* _Text segment_:
## begin
# TV Tuner AVerTV Studio 305



## CyberBSD (Nov 18, 2012)

Hi guys,

Is there some way to run the TV Tuner AVerTV Studio 305 on FreeBSD 9.0 ? The mentioned tuner is based on Philips SAA1730HL.  According to:
http://www.freebsd.org/doc/en_US.ISO8859-1/books/handbook/tvcard.html
FreeBSD supports the tuners based on Brooktree, Conexant  chips. However that page recommends to consult the bktr(4) manual page for a list of supported tuners and bktr(4) says:

The bktr driver supports video capture cards based on the Brooktree Bt848/849/878/879 chips, as well as Pinnacle PCTV cards, including: AVerMedia AVerTV Studio

So is there some way to run it ? At least my attempt were unsuccessful.

Thank you.


----------



## tingo (Nov 21, 2012)

bktr(4) is old, and designed for analog cards. I don't think it will work for your SAA1730HL.
You could try multimedia/webcamd, it uses Linux drivers and support a lot of devices.


----------



## SirDice (Nov 21, 2012)

tingo said:
			
		

> You could try multimedia/webcamd, it uses Linux drivers and support a lot of devices.


As far as I know it only supports USB based TV/Capture cards.


----------
## end
* _Written problem_:
Answer these questions about the TV tuner thread:
(a) Which chip is the AVerTV Studio 305 based on, according to the first post?
(b) What does tingo say multimedia/webcamd uses?
(c) Which cards does SirDice believe webcamd supports?

* _Extracted data_:
## begin
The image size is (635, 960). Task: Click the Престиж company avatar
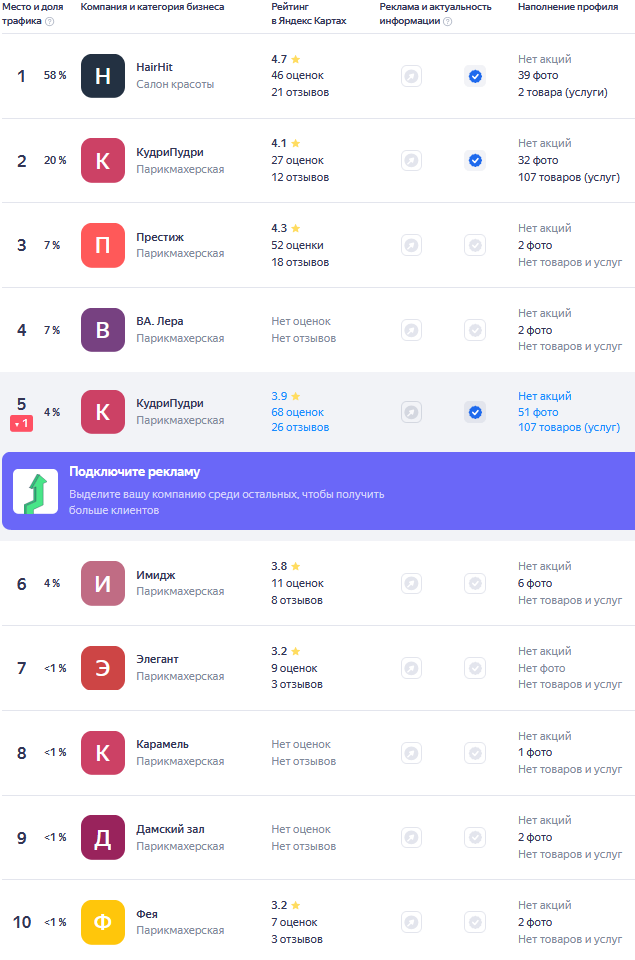(103, 245)
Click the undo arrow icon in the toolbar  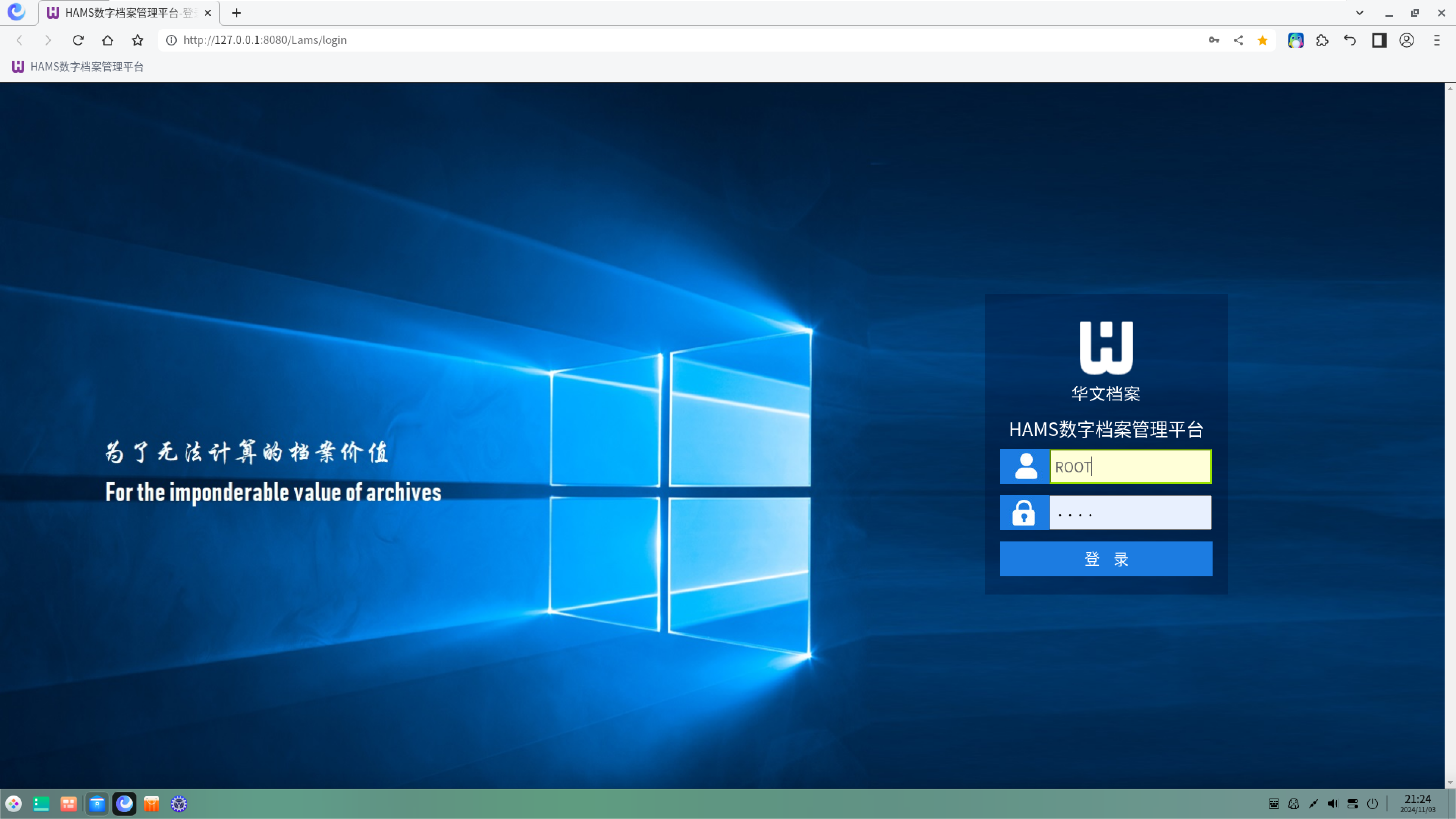(1350, 40)
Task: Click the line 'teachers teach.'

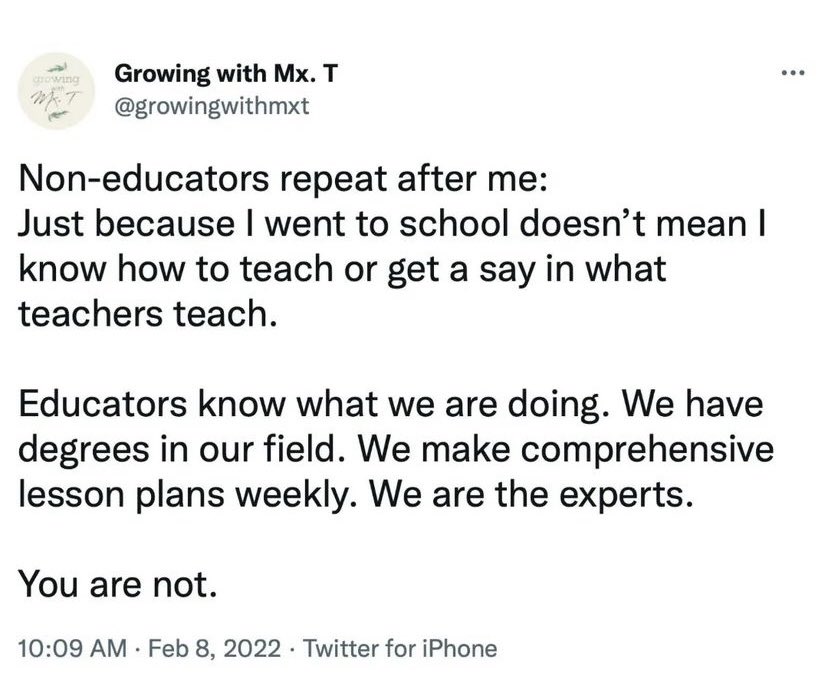Action: coord(148,313)
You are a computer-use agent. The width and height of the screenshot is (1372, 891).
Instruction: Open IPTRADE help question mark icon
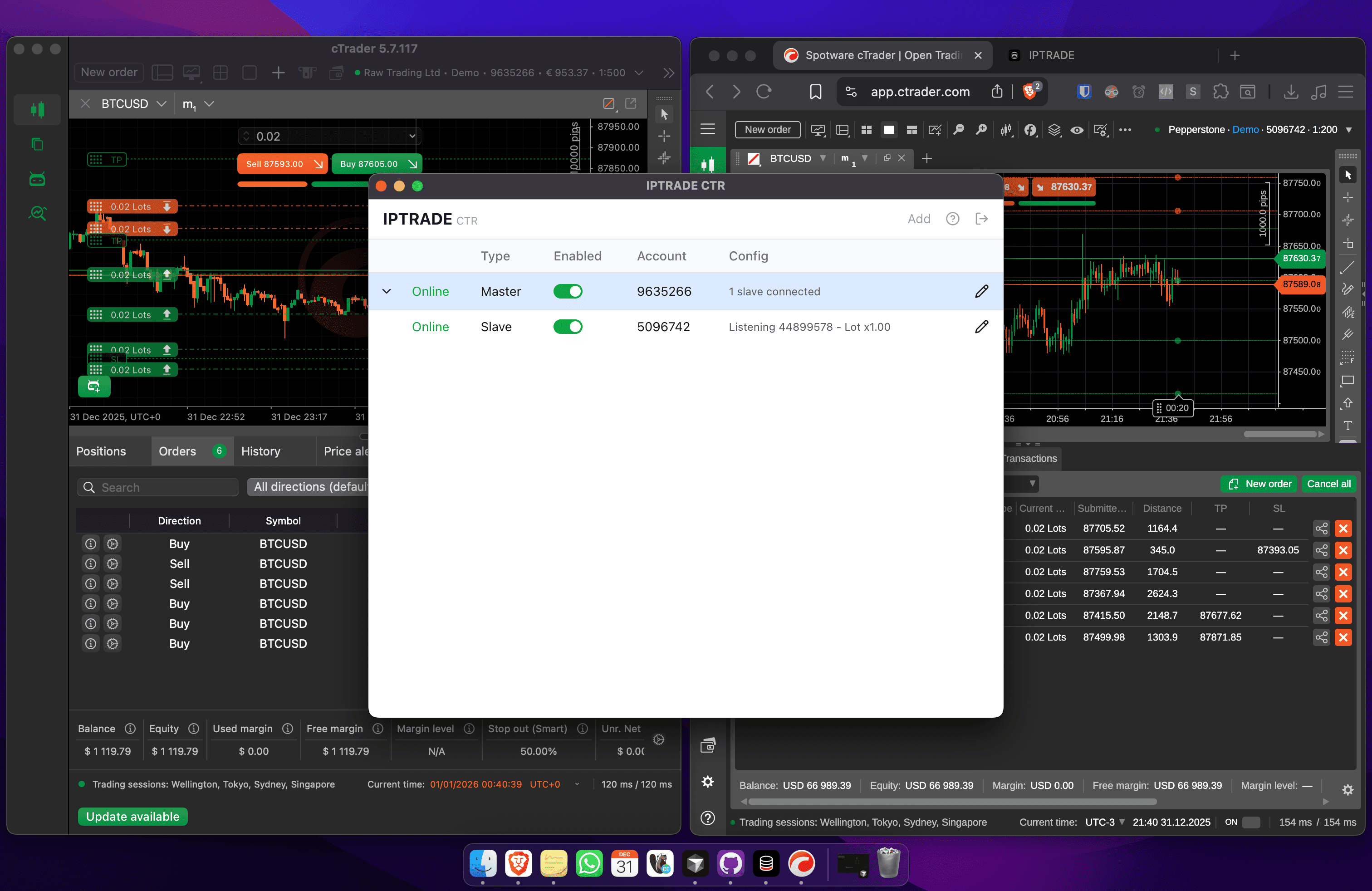pos(952,219)
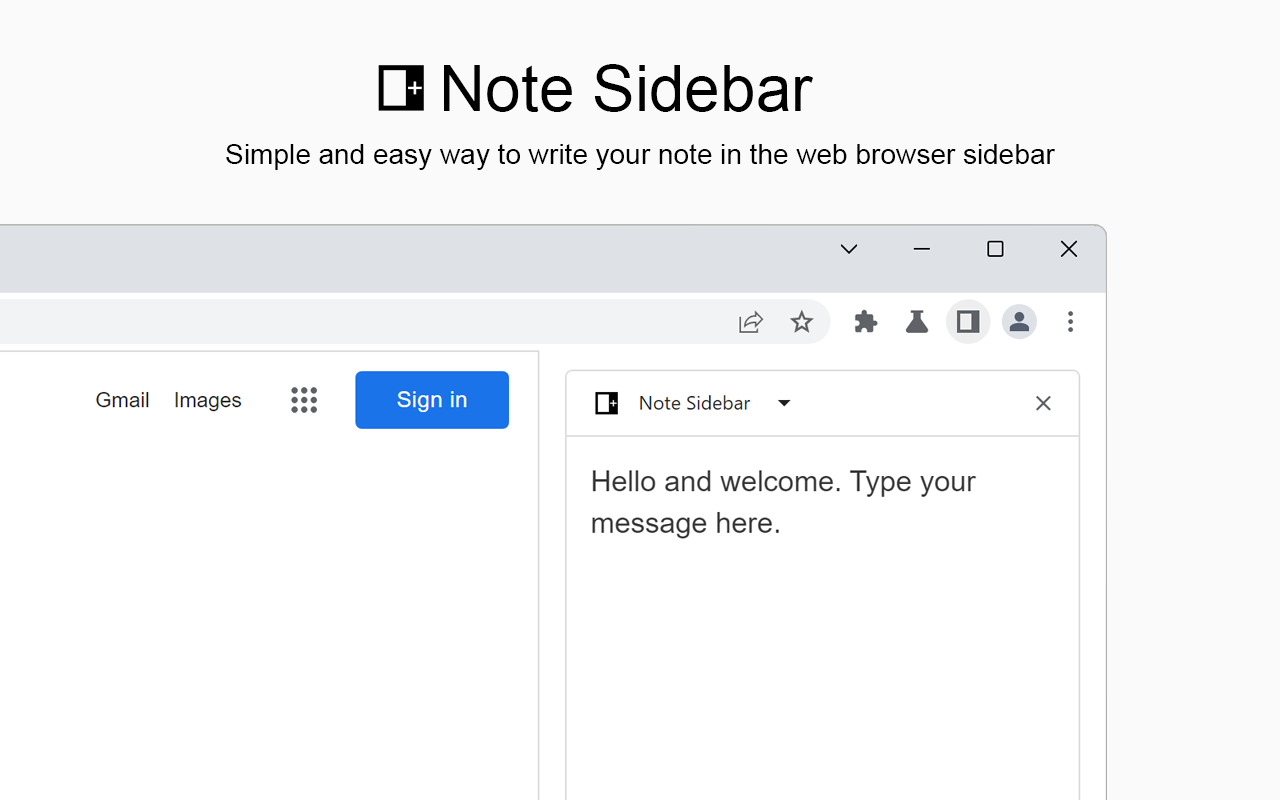Image resolution: width=1280 pixels, height=800 pixels.
Task: Click the share page icon in address bar
Action: tap(750, 322)
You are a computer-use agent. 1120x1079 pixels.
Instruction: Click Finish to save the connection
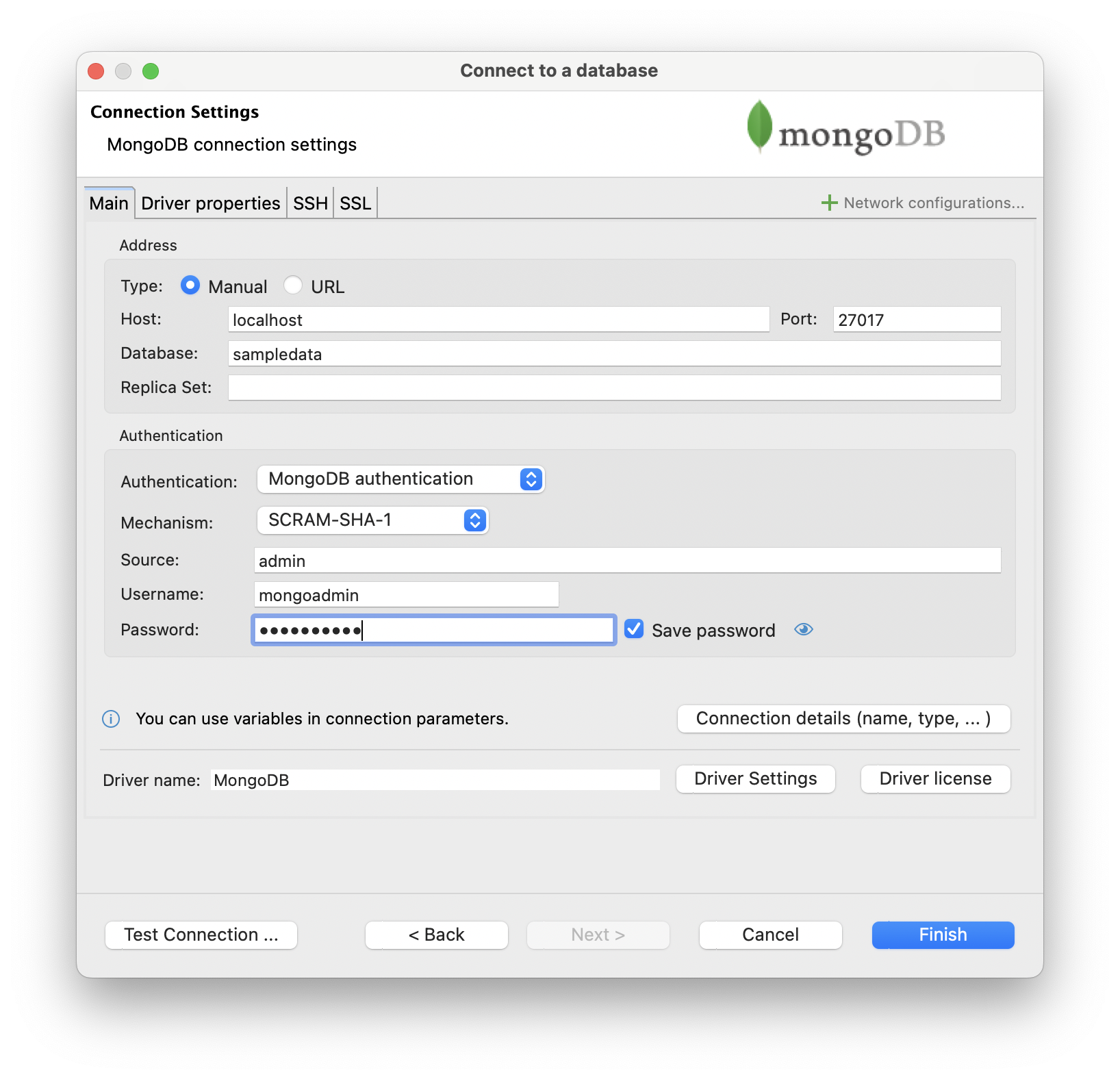tap(942, 935)
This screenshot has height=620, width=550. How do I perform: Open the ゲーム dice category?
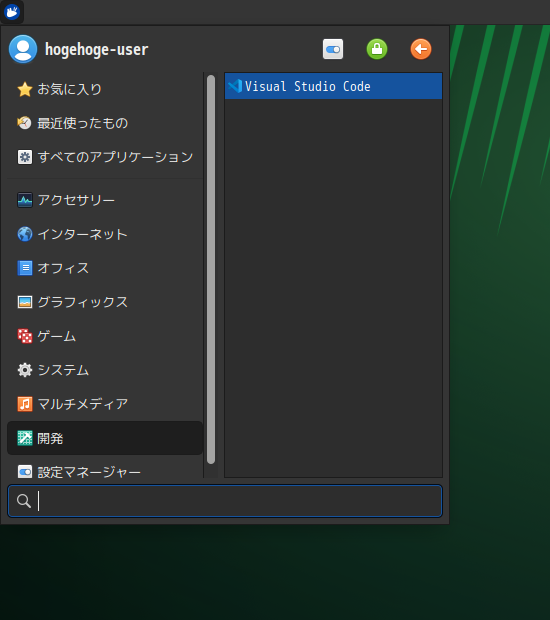coord(105,336)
## end
* _Final result_:
(a) The Philips SAA1730HL.
(b) Linux drivers.
(c) Only USB-based TV/capture cards.